Disunity
"There are so many examples of GPs and hospitals doing different and innovative things with IT, all with the patient at the core and all about using information in the proper way."
Whilst this is true, what it fails to reflect is the fact that although the NHS is perceived as one huge organisation with united leadership (like some other huge organisations like McDonalds) it is actually a collection of thousands of individual organisations with only broad goals laid down by the central organising authority.
The many examples of clinician-led IT implementations in the NHS are for the most part very good but unfortunately almost never able to be integrated with any of the other systems in use (without some horrendous cobbled together interface system coded by the lowest bidder).
For example, as part of my day-to-day work* I use our electronic patient record, A&E information system, legacy library system (for locating case notes), electronic radiology system, internal data collection and warehousing system, internal reporting system, outsourced reporting systems for public data and all the regular office type software**. All of these are separate systems have different usernames and passwords (with enforced password rotation at different times and periodicity) and none of them communicate to each other at all - to the point where I sometimes have to literally cut and paste information from one system display window to another.

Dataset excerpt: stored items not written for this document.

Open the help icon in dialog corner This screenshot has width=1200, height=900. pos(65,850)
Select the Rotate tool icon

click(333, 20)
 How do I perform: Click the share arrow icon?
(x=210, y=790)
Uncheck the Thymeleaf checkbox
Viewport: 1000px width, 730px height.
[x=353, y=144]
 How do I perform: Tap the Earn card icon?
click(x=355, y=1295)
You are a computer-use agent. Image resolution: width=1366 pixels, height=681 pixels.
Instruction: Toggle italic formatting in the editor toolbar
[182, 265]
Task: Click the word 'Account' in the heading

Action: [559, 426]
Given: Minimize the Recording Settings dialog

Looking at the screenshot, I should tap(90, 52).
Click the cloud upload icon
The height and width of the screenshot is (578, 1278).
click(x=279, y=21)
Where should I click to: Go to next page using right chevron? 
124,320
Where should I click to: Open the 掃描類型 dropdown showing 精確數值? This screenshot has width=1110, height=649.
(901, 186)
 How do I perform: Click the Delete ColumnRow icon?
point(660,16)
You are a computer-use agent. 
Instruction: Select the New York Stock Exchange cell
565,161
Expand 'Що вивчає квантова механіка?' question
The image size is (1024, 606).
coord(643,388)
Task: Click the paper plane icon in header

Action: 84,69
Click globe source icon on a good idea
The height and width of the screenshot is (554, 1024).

There have been attempts in the past to unite all this under an all-consuming NHS IT system but these have fallen by the wayside when faced with the immense cost and complexity of what is actually required. The only real solution would be such a system but any such project must come with the understanding of, and commitment to, a humongous price tag.
* I am a nurse, I work at a normal hospital (DGH) involved in both the clinical treatment of cardio-respiratory patients and the collection and processing of data relating to that treatment for research and performance monitoring, so I have some experiance in both clinical requirements and IT realities.
** Still on MS Office 2007 and IE (gasp!) 6 (although I did have to install firefox on my own PC (IT don't support it and won't install it for me) as some of the external database provider web interfaces do not render in IE6).